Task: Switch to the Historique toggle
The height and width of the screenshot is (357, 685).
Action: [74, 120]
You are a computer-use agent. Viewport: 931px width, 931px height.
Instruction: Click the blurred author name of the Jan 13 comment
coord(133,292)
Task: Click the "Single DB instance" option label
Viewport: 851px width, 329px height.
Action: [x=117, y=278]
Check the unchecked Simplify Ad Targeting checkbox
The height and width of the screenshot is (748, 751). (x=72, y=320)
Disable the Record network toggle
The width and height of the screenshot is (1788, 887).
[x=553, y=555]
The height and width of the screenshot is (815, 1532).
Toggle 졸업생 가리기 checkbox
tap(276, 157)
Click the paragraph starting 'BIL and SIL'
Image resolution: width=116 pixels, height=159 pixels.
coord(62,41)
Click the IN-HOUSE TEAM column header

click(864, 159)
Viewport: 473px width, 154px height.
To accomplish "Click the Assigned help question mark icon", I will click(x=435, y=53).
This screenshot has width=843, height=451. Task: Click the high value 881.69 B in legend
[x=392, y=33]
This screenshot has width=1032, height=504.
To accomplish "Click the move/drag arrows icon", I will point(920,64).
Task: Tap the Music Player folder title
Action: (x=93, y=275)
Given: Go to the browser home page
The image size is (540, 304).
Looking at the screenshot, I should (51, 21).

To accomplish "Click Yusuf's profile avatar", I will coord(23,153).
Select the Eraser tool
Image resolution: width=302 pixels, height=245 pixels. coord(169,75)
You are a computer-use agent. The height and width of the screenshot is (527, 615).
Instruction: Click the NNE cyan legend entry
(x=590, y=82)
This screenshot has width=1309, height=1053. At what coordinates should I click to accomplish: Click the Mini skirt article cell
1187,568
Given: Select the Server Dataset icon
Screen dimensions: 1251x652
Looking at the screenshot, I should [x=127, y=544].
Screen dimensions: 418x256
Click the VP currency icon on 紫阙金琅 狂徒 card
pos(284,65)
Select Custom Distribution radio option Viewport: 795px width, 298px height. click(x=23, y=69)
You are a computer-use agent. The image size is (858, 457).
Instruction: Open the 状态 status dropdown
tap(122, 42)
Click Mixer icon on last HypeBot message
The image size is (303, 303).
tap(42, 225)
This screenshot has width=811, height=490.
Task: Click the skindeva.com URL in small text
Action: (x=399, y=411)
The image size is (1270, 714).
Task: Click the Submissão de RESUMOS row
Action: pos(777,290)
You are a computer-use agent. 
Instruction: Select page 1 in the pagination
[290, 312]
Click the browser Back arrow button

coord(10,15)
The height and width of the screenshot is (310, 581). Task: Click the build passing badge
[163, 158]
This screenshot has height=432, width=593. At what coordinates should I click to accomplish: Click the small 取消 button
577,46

What is expected » Pull out each line of the material above that contains the string "Instruction".

Output »
Instruction: Click the blurred author name of the Jan 13 comment
Instruction: Click the NNE cyan legend entry
Instruction: Open the 状态 status dropdown
Instruction: Select page 1 in the pagination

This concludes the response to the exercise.